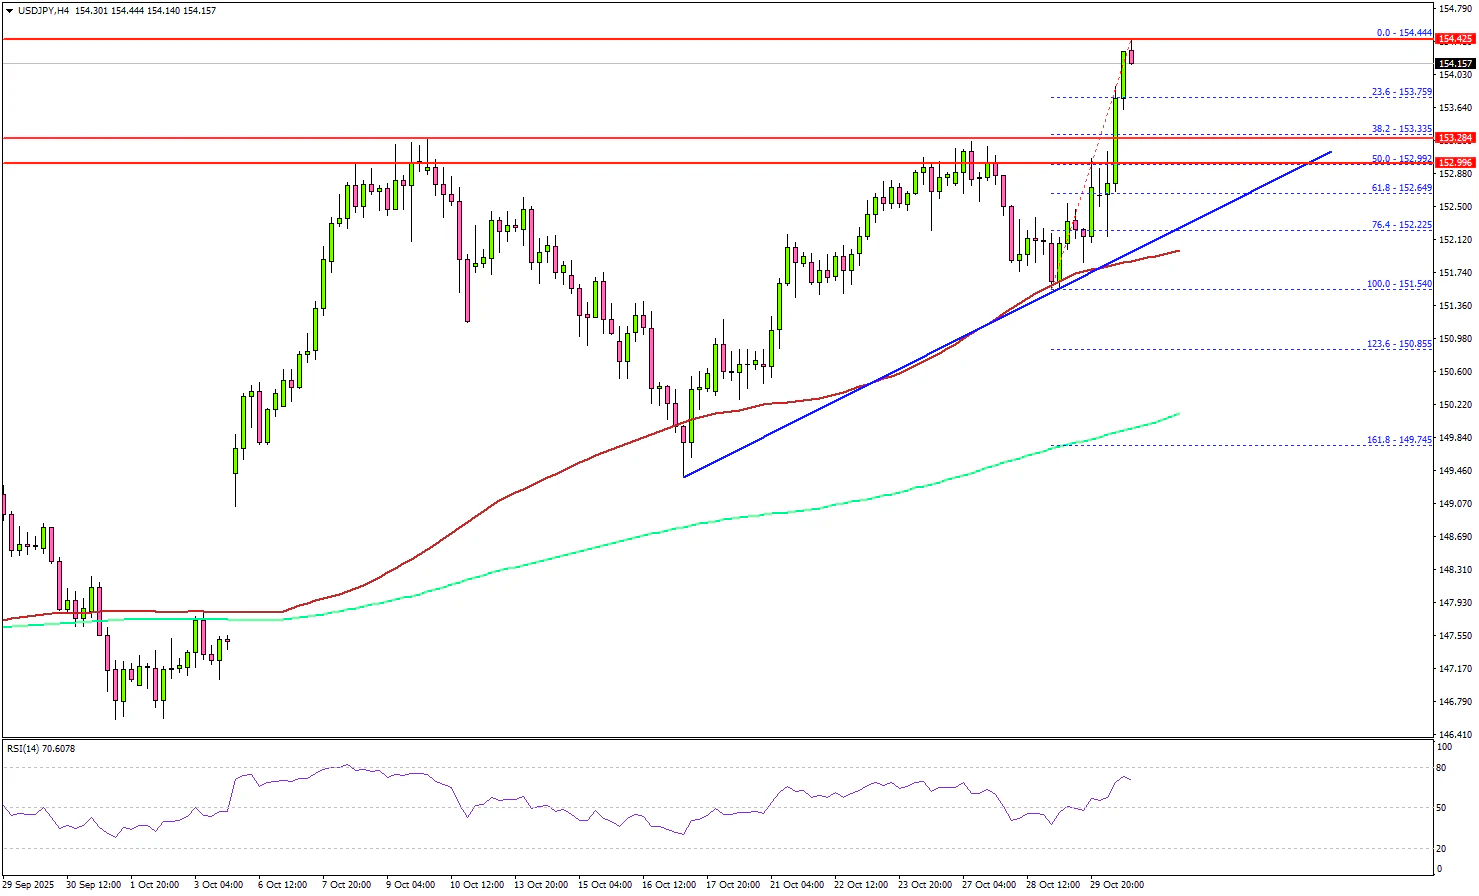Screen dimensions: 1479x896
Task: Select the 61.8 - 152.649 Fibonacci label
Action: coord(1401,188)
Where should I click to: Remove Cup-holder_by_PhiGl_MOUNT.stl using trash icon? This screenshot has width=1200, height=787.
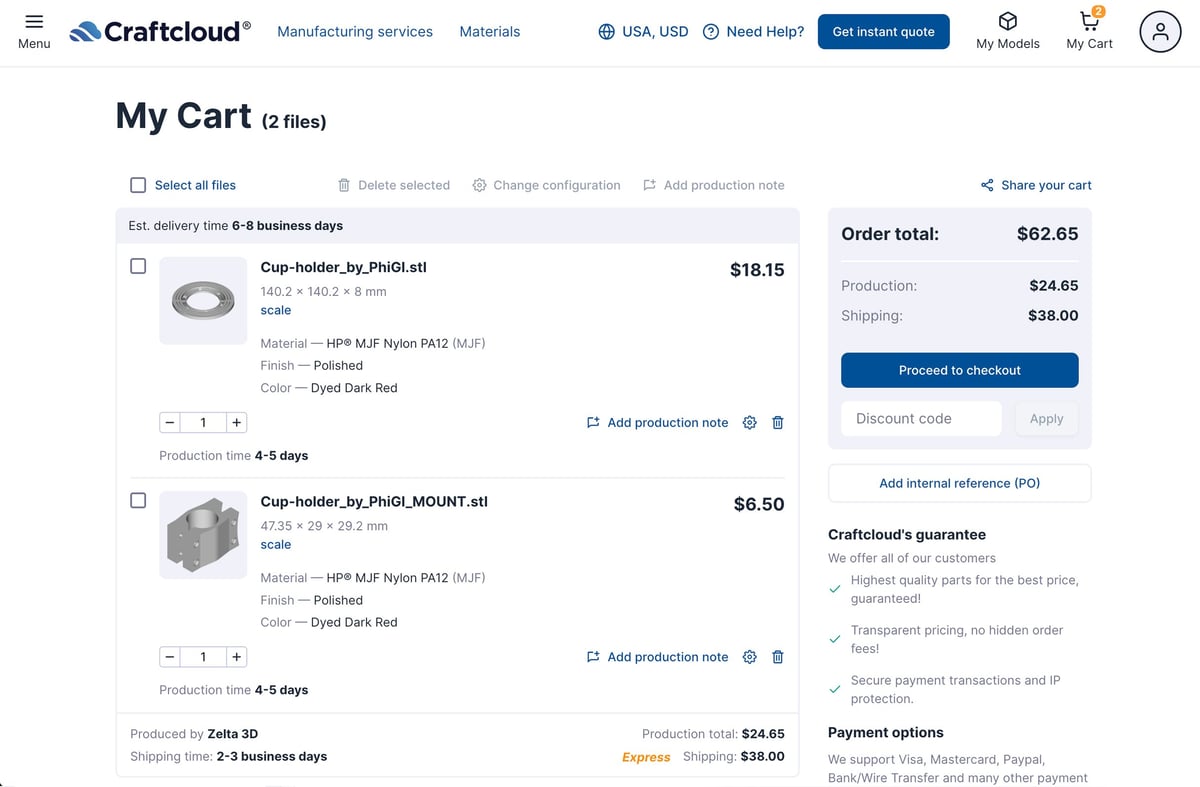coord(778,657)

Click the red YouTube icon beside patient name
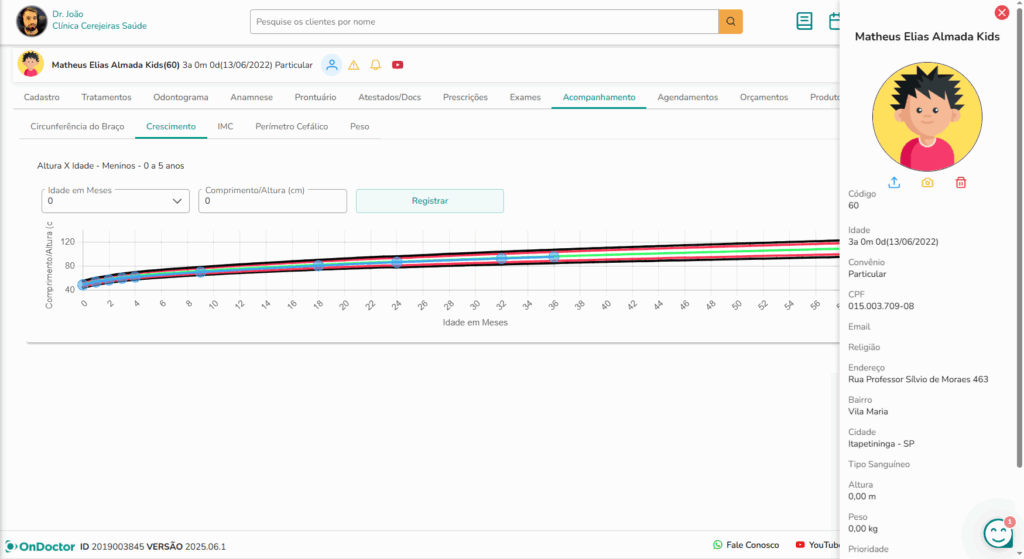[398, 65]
-------
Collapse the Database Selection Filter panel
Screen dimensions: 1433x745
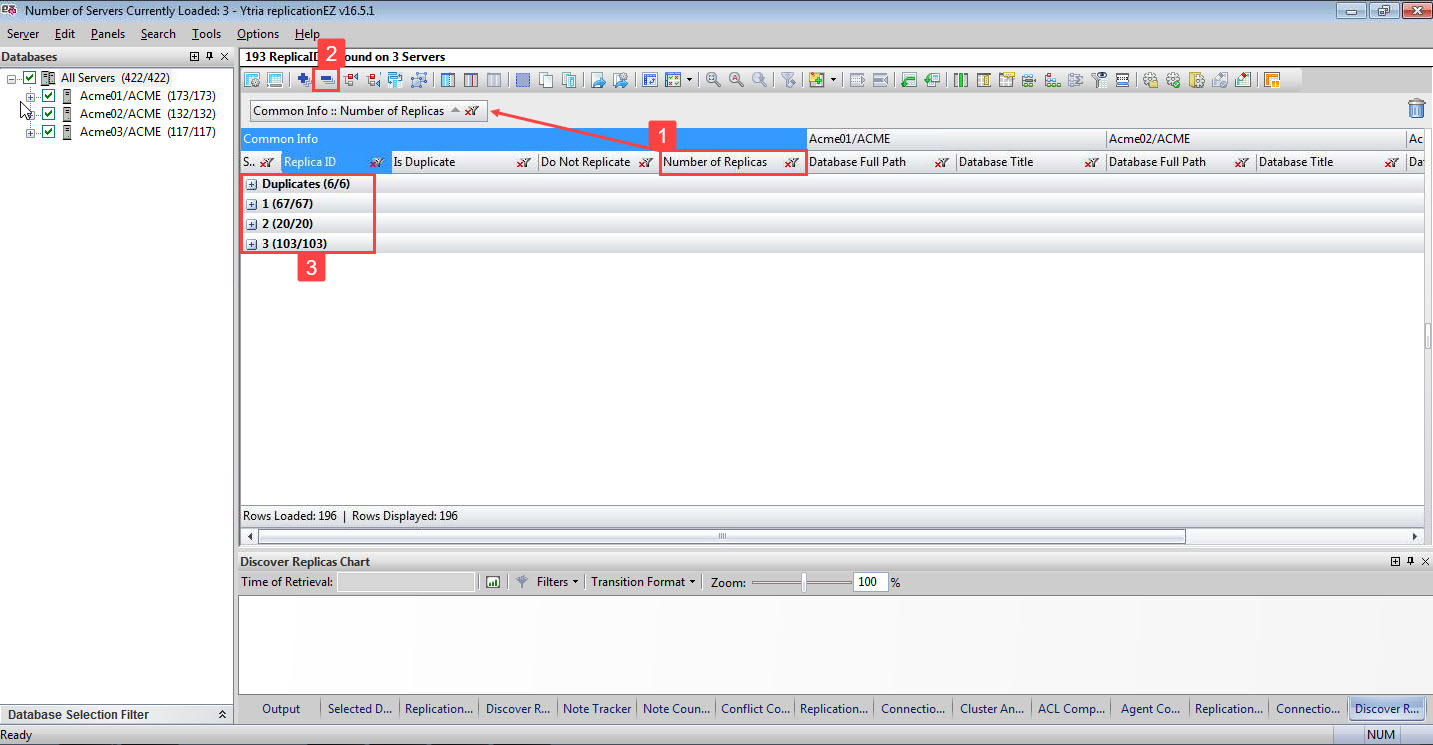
-------
### Problem to work on
Rewrite the rows from the line with "Collapse the Database Selection Filter panel" to the line with "Screen dimensions: 1433x745", changing "Collapse" to "Expand" and keeping everything else the same. Return only those lines.

### Solution to the exercise
Expand the Database Selection Filter panel
Screen dimensions: 1433x745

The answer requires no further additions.